I'm honestly not sure why everyone has decided they need to bear arms. Is there some threat I don't know about that I could actually defend myself from if I were pistol-packin'? (Other than my armed neighbors who live in my "safe, gated community.")
Don't read this as bragging but: I've been to all five Boroughs of New York City, day and night. I've been to Chicago's north side and south side. I've been to the east side of St. Louis and Skid Row in Seattle, to Bourbon Street in New Orleans, to Washington D.C. and to Haight-Ashbury in San Francisco. I've been to Amsterdam, Paris France, and Venice Italy. I've even been to Muskogee, Oklahoma in the 60s with long hair and bell-bottom jeans, driving a VW bus.
And I've never feared for my life. Well there was that one time: a "lady" in Edmond, driving an enormous SUV, wearing yoga pants (I'm guessing) and doing something on her mobile phone was in front of me at a red light. The light changed, she didn't notice. I honked. She turned, flipped me off and said something with fire in her eyes. I couldn't read her lips because of the froth flying from her mouth. It was very scary.
Now, apparently there's a new threat in the air and I need to up my defense and offense somehow. The problem is I'm more of a Sheriff Taylor kind of guy, than a Barney Fife. Speaking of whom, I would be much more comfortable in the "safer" neighborhoods of our fair city if I knew that all the newly-armed citizens had only one bullet and that bullet had to be kept in their shirt pocket.
Somewhere in a closet we have a Red Ryder BB gun. I'm not sure which closet, and I have no idea where our BB might be, but that's all the arms-bearing I plan to do. I know right now there are some out there shaking their heads at my foolish naiveté. And they are appalled at my stupidity for posting to the worldwide web that me and my Amazing-Missus are home and unarmed.
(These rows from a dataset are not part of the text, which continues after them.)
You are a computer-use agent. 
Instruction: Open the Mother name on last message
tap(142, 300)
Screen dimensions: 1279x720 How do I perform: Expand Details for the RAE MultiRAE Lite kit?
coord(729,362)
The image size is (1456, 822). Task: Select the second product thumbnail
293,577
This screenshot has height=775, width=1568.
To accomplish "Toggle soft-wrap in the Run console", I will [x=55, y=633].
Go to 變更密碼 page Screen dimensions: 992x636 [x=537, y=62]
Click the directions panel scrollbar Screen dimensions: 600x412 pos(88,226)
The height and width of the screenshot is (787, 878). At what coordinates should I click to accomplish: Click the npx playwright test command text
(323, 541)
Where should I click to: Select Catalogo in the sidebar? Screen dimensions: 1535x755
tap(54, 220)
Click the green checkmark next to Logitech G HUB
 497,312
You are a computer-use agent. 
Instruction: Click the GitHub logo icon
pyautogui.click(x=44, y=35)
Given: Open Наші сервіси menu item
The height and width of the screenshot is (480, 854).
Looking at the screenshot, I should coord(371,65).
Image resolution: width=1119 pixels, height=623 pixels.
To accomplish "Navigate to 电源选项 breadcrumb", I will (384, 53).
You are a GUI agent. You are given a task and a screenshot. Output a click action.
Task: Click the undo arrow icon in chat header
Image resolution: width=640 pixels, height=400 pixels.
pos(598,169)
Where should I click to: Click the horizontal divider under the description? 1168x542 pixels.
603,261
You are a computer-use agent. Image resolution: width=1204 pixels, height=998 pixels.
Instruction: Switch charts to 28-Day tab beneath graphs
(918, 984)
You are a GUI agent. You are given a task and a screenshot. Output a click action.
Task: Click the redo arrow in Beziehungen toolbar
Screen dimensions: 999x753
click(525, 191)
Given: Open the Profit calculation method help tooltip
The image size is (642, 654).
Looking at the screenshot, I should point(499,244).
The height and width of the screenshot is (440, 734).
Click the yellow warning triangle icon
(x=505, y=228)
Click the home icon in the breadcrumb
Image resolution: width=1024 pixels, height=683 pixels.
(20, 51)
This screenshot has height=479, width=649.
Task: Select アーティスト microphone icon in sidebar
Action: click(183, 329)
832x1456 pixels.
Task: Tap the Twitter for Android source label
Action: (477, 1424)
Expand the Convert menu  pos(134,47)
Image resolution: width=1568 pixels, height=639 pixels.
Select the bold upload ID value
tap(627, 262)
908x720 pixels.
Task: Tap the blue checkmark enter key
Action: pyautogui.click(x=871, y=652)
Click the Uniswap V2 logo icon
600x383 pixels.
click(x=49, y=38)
But be not dismayed. I think I've found a solution in the words of my future friend, Catherine Townsend. In the aforementioned article, Catherine tells of her training in the ancient art of bartitsu. She explains it this way:
"Bartitsu was developed by Edward Barton-Wright, a British engineer who moved to Japan in 1895. After returning to London, just before the turn of the century, he created a mixed martial art hybrid, combining elements of judo, jujitsu, British boxing, and fighting with a walking stick.
The style was promoted to the middle and upper classes during a time when they were becoming increasingly worried about the street gangs and crime publicized by the tabloid newspapers."
Catherine boils bartitsu down:
Basically it's half historical recreation; half beating the crap out of someone with a cane.
Bartitsu is sort of cool. It was incorporated into the fight choreography of the Sherlock Holmes movies starring Robert Downey, Jr.
“There’s all sorts of locks and chokes and various other techniques used to incapacitate someone. There’s lots of throwing hats at someone’s eyes, and then striking at them, if you can, with a walking stick."
The movies helped propel what a bartitsu expert calls the “fringe of the fringe” movement into the spotlight, and attract a growing number of women. Googling will help you locate classes for guys with titles like: "Sparring With Sherlock," and for the girls: "Kicking Ass in a Corset: Bartitsu of Ladies."
Catherine read my mind and asked the obvious, important question: "But could an anachronistic art really protect me against a modern-day bad guy?"
“Chances are your opponent isn’t going to be walking through the streets of a major world city twirling a parasol. But the classes do teach practical information about body awareness, how to target an opponent’s weak points and escape tactics that could come in handy in any situation."
So with a few lessons and a walking cane, we'll all rest better knowing I'm equipped for whatever it is that seems to be lurking in the night.